A student’s delusions
February 14, 2008
On dark Brooklyn nights, it’s difficult to tell which is scarier: an empty street, or figures walking in your direction. So friends would accompany others to their apartments on foot, often holding them up after an evening of revelry. The difficulty, I learnt one day, was that since this generosity could not be repaid immediately, the friend who returned home alone was quite likely to have interesting times. Interesting because our university was a street away from the kind of neighborhood that snapped at its heels occasionally as a reminder of its presence. It was the start of the projects. People just didn’t go to the projects.
It was two-thirty or thereabouts, and Shivani giggled and sang film songs on her way back. She never sang songs. Not until the attention was unnecessary, apparently. The walk was slow, and I remember feeling somewhat martyred and a little frightened at the endless street before us. Perhaps I would not return, not now, not ever, and legions would be inspired by my example, and walk their happy women friend home, and then walk away honorably themselves. The brownstones’ darkened windows reflected light off parked cars and black shadows eerily, but she was not aware of this world now, and had none of its fears. And so she sang, and did so loudly. By my reckoning, there were several places from where muggers could sneak up. I clenched a fist around a set of keys that peeked out between fingers.

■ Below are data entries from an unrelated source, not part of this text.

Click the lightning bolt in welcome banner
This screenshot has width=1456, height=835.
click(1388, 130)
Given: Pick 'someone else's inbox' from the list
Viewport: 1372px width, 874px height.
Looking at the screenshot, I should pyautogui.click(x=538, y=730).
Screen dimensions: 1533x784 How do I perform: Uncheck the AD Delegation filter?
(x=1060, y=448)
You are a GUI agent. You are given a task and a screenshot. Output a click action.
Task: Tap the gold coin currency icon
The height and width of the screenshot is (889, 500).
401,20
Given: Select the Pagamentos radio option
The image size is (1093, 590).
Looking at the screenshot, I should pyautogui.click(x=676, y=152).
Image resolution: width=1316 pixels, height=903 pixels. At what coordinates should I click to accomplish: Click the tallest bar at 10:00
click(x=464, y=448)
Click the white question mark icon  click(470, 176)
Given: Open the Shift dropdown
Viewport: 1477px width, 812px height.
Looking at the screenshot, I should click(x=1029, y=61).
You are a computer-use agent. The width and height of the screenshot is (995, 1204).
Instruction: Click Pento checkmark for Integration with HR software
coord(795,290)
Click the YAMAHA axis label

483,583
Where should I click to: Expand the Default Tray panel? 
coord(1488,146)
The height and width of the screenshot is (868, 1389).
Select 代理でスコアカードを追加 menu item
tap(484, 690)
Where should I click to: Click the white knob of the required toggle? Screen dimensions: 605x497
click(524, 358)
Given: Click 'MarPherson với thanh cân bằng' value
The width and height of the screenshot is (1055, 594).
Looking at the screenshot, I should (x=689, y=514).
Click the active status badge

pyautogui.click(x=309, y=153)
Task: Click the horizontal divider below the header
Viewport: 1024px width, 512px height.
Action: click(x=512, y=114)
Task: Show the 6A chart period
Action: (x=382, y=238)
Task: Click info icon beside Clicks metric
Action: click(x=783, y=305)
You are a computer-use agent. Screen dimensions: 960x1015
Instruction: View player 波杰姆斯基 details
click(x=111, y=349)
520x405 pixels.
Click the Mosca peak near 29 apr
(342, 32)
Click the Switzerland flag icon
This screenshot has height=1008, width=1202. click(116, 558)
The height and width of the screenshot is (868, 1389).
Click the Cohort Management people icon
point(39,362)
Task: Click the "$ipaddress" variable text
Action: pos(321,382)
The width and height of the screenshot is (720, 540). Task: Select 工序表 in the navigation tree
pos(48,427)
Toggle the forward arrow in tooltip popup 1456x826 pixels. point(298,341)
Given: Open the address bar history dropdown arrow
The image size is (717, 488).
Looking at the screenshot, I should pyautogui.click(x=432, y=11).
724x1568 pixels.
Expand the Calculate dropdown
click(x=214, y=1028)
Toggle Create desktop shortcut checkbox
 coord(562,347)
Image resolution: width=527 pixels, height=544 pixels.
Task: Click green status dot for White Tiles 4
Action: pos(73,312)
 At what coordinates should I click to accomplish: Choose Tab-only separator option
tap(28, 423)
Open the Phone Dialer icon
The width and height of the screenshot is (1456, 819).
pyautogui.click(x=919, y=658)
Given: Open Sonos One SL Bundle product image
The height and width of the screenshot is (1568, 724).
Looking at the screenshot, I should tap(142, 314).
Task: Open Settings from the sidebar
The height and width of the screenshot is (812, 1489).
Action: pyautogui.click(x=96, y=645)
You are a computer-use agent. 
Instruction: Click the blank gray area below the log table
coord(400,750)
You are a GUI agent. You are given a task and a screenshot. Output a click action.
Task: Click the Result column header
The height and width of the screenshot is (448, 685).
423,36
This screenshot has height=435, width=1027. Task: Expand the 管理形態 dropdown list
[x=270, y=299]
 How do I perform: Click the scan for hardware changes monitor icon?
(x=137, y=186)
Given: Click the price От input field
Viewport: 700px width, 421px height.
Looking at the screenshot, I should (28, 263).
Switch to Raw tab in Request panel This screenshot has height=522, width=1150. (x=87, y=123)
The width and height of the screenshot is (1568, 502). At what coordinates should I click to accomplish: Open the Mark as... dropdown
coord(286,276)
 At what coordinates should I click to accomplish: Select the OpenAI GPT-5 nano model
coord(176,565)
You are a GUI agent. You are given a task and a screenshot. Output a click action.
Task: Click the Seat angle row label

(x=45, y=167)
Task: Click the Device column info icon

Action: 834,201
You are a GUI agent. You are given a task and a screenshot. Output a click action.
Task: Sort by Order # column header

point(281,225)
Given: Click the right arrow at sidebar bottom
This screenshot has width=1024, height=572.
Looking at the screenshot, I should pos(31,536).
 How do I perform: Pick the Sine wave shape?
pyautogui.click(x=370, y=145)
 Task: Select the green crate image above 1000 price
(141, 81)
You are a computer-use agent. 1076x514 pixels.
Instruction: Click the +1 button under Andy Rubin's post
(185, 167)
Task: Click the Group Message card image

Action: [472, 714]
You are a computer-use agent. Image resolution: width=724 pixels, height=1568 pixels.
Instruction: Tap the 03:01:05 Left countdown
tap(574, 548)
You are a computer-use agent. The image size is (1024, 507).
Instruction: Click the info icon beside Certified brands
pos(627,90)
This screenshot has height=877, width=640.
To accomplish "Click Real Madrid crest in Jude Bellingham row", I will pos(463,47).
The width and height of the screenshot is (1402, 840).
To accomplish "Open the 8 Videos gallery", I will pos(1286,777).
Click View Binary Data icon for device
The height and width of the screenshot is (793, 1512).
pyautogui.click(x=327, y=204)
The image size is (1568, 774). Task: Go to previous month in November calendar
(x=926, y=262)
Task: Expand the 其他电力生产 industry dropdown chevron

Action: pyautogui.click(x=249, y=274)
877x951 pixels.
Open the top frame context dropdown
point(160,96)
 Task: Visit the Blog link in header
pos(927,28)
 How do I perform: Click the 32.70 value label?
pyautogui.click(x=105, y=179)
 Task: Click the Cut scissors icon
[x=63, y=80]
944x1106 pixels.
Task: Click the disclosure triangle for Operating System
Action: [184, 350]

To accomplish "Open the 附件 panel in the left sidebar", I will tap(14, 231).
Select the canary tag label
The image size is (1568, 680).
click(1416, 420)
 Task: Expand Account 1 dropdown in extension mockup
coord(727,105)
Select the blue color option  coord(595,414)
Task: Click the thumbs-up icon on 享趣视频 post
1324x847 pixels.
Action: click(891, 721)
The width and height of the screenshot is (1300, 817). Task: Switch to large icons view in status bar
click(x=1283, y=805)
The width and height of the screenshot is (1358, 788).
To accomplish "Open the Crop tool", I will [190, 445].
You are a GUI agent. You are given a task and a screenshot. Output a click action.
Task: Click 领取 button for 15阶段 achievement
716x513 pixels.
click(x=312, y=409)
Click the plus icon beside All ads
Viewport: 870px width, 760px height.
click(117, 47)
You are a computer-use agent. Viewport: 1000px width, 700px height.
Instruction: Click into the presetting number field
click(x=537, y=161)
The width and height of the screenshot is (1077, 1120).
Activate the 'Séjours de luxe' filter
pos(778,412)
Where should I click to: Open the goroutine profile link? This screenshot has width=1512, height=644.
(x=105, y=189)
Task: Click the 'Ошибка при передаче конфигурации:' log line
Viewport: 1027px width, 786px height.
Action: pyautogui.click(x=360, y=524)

It would hurt if they got close.
Brooklyn nights are cold, endless, and threatening. In winter they become longer. Groups are mostly safe, but sometimes muggers are prepared, and do not wait for night. A group of Koreans was accosted one afternoon outside a Citibank. The sole man or woman, walking with hands in pockets and shoulders shrugged, as if to become invisible under a monkey cap and clothes, stands no chance. It could be a coat, or a hat, or something shiny that catches their attention. It could even be the walk.
In Bhavesh’s telling, he was heroic. It had been a rough day. The train ride was long and lousy. When he emerged from the subway, there were a few boys and some men outside on what was otherwise an empty sidewalk. They loomed, as muggers do. They would have seemed taller than they were. Money, he was told. Bhavesh was reluctant. Money would be nice, they insisted, circling around, reaching out to touch him. Friends of Bhavesh have often spoken about what came next. Bhavesh had travelled on Bombay trains and acquired a habit of keeping his wallet on a chain. It was hindi film time. The guy’s a chintu, but he pulls out the chain and whirls it like a propeller, taking out his day on them. He kicks too. They take the first blows well, but the beating goes on and on and on until the circle warps and is finally punctured. He walks home without further incident.
That was once. No other bravery had been reported.
Shivani sings off-tune. She sounds hoarse on low notes, and squeaks when they’re high. When she’s high too. Fifteen minutes after we had started out, we reached her apartment. In the kitchen there were gulab jamuns she had attempted to boil in water the previous day. They sank to the bottom of the pan and burned. Her offer to take some home was refused, and I showed myself out.
Return journeys usually seem shorter, but these night walks back, past the desolate Higgins Hall, where architecture students are up late, seem so much longer. That night I bumped into a group whose gaze I had done my best to avoid. They were slightly younger than me, and twittered on in the language of trouble. A few steps later, stones hit the back of my head. I turned around to look, and one of them asked ”What are you looking at?” In my retelling, I’m heroic. I ran at him and tried to kill him by choking him. His feet, if I remember correctly, were off the ground. I caught the other guy by the ear and twisted it while choking this one. They both broke free and scarpered, and when they turned to look, I was right behind them. One of them shouted, “Oh fuck, run, he’ll kill you.” Deeply satisfying. Will a man kill? Maybe not. Will he be happy aware that others believe he can kill? Yes. I’m a beast, y’all. It was so unexpected, the revelation that I was finally dangerous, that I turned on my heels and walked back.
There were several reasons I imagined taking a life, and they were gorgeous visions, in colour, with proper emotions attached. Even as a bottle flew over my head from behind, I was imagining the body count. The crash was resounding because it crunched into a windshield and set the car alarm off. They had already begun scattering. I ran, too. No cop likes being pulled out late at night. Responsibility could wait.